BRIEF:
For the records below, print the lines from the line with "Image resolution: width=540" through the line with "Screen dimensions: 624x801" exactly as written; include both end lines and exclude the rest.

Dataset entries:
- Opening Delimiter -

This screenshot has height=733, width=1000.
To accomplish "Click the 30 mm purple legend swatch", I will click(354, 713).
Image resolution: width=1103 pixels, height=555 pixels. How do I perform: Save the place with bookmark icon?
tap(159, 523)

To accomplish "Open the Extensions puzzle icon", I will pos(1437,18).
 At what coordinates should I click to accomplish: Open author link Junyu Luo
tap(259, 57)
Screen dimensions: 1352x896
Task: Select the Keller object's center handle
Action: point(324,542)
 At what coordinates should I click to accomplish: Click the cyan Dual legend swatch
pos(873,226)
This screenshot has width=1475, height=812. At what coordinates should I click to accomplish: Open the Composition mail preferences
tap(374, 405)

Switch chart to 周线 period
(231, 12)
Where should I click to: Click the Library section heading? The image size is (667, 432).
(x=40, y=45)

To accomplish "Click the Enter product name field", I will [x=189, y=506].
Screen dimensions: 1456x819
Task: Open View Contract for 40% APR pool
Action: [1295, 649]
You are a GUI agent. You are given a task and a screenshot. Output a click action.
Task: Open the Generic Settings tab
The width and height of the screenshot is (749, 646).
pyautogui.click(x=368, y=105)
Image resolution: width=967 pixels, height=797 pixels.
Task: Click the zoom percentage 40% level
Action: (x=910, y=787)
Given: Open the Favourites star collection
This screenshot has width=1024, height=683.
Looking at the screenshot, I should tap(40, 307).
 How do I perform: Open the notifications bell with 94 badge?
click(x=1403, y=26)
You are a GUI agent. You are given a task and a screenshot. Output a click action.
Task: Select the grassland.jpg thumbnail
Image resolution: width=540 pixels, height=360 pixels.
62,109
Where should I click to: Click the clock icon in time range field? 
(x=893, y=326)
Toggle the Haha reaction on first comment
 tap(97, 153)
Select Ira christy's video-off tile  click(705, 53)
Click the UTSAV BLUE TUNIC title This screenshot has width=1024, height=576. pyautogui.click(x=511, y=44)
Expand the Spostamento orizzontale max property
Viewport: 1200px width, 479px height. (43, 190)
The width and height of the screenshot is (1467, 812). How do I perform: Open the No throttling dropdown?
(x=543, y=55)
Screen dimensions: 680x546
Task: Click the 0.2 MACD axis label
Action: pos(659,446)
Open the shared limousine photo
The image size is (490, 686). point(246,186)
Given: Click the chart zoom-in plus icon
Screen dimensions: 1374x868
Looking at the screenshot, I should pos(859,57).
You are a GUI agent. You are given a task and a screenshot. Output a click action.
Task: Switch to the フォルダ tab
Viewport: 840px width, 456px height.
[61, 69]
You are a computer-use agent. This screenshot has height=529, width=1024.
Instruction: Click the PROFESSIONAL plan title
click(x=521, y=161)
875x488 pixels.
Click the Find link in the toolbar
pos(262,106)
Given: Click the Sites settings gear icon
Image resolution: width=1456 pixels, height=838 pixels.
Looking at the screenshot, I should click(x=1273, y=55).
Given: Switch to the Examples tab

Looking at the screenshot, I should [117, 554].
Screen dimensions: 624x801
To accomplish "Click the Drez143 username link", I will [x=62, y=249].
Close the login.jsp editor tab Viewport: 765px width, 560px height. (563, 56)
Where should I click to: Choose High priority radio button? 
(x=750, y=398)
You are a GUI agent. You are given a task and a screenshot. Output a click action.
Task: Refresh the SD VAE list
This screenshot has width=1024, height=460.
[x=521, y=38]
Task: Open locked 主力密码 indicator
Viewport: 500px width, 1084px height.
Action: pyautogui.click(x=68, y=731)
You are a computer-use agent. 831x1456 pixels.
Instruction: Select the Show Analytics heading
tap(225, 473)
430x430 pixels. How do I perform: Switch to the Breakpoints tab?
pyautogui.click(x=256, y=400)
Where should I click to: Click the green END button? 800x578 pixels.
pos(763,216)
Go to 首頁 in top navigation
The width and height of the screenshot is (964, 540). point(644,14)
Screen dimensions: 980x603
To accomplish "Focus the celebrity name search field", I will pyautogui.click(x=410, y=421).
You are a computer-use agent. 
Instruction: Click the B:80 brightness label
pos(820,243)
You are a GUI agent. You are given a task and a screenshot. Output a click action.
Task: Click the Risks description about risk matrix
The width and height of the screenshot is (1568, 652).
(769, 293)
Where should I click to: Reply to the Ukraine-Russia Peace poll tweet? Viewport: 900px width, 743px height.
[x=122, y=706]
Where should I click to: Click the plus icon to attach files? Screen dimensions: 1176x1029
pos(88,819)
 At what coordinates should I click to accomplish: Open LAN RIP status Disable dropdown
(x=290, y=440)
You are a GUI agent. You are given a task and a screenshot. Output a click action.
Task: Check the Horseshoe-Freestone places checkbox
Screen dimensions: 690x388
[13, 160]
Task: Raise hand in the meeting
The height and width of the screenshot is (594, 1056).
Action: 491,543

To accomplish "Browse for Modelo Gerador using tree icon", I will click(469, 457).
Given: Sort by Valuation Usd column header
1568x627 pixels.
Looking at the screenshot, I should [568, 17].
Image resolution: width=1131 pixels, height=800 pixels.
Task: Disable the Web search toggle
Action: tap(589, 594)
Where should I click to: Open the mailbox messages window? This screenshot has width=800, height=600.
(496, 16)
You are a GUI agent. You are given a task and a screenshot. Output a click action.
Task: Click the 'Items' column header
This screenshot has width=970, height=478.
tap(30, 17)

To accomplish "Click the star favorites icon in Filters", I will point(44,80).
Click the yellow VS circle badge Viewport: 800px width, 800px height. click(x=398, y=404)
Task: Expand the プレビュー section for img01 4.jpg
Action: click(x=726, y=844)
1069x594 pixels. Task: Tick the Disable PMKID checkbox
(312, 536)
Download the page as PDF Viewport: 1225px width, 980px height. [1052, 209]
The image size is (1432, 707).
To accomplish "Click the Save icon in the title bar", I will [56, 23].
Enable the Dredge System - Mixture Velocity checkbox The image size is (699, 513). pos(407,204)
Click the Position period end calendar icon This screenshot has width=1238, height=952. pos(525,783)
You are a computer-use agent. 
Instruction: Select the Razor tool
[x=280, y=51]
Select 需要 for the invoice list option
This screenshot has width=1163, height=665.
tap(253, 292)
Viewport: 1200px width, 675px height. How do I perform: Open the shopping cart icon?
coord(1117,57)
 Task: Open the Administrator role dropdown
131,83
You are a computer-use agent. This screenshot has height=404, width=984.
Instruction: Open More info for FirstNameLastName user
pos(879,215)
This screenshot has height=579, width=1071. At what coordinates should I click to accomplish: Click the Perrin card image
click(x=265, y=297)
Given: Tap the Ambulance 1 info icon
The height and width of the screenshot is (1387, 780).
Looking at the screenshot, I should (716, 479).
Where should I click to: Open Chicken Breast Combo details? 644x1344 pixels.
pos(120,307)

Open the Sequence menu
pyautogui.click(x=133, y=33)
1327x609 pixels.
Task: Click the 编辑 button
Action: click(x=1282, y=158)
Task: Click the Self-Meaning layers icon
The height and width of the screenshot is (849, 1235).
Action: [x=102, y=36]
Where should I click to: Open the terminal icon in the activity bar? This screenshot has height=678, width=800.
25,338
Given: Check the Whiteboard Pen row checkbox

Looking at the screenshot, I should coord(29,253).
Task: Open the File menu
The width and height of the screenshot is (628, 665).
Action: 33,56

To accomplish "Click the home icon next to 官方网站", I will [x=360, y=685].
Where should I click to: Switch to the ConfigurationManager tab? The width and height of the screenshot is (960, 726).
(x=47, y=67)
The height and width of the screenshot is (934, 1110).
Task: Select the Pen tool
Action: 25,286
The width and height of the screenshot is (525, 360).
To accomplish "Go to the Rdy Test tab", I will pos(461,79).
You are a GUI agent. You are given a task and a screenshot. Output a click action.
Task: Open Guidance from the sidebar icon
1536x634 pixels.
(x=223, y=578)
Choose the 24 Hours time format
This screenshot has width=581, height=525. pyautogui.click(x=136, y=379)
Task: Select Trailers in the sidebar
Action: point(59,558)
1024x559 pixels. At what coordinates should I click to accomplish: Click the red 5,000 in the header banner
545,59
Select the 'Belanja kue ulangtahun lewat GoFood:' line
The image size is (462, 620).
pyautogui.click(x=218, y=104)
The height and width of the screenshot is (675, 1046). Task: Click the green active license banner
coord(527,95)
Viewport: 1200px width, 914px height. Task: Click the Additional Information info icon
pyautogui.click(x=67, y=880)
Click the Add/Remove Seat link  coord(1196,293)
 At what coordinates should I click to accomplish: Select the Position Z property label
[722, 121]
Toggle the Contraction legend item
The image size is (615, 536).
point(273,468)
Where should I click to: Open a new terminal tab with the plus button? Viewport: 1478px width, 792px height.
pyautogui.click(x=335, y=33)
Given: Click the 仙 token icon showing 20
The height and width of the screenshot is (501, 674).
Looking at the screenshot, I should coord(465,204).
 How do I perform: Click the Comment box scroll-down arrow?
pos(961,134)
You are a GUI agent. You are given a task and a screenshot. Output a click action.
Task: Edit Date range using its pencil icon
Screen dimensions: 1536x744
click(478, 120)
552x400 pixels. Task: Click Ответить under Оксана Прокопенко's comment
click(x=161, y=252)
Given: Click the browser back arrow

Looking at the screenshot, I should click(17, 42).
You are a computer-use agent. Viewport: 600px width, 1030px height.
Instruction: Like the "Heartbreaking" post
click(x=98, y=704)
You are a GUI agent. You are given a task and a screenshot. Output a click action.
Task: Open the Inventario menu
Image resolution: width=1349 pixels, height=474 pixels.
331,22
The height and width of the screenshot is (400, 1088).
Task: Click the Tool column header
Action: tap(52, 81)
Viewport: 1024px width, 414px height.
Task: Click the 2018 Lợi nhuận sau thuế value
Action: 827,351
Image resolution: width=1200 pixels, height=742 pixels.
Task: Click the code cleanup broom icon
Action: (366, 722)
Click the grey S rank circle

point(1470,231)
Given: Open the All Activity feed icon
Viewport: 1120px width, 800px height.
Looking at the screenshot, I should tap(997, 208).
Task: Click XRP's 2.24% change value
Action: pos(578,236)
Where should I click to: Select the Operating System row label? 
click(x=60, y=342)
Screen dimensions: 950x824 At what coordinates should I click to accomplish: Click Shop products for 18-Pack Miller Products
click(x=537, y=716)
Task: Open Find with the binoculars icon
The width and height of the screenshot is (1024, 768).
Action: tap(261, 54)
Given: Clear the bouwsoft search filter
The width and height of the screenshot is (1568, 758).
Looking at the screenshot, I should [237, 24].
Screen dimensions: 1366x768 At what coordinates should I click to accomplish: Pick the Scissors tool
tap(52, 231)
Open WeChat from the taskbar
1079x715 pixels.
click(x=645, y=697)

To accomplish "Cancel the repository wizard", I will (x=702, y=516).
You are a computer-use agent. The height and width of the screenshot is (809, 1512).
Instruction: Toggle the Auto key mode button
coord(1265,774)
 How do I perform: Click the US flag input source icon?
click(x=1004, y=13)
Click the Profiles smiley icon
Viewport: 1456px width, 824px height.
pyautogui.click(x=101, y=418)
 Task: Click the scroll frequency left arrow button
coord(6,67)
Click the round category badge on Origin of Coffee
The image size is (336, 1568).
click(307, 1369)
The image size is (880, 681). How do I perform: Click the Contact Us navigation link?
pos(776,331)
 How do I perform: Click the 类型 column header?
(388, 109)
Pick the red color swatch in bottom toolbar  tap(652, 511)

- Closing Delimiter -

EXPECTED ANSWER:
Image resolution: width=540 pixels, height=360 pixels.
62,109
Where should I click to: Click the clock icon in time range field? 
(x=893, y=326)
Toggle the Haha reaction on first comment
 tap(97, 153)
Select Ira christy's video-off tile  click(705, 53)
Click the UTSAV BLUE TUNIC title This screenshot has width=1024, height=576. pyautogui.click(x=511, y=44)
Expand the Spostamento orizzontale max property
Viewport: 1200px width, 479px height. (43, 190)
The width and height of the screenshot is (1467, 812). How do I perform: Open the No throttling dropdown?
(x=543, y=55)
Screen dimensions: 680x546
Task: Click the 0.2 MACD axis label
Action: pos(659,446)
Open the shared limousine photo
The image size is (490, 686). point(246,186)
Given: Click the chart zoom-in plus icon
Screen dimensions: 1374x868
Looking at the screenshot, I should pos(859,57).
You are a GUI agent. You are given a task and a screenshot. Output a click action.
Task: Switch to the フォルダ tab
Viewport: 840px width, 456px height.
[61, 69]
You are a computer-use agent. This screenshot has height=529, width=1024.
Instruction: Click the PROFESSIONAL plan title
click(x=521, y=161)
875x488 pixels.
Click the Find link in the toolbar
pos(262,106)
Given: Click the Sites settings gear icon
Image resolution: width=1456 pixels, height=838 pixels.
Looking at the screenshot, I should click(x=1273, y=55).
Given: Switch to the Examples tab

Looking at the screenshot, I should [117, 554].
Screen dimensions: 624x801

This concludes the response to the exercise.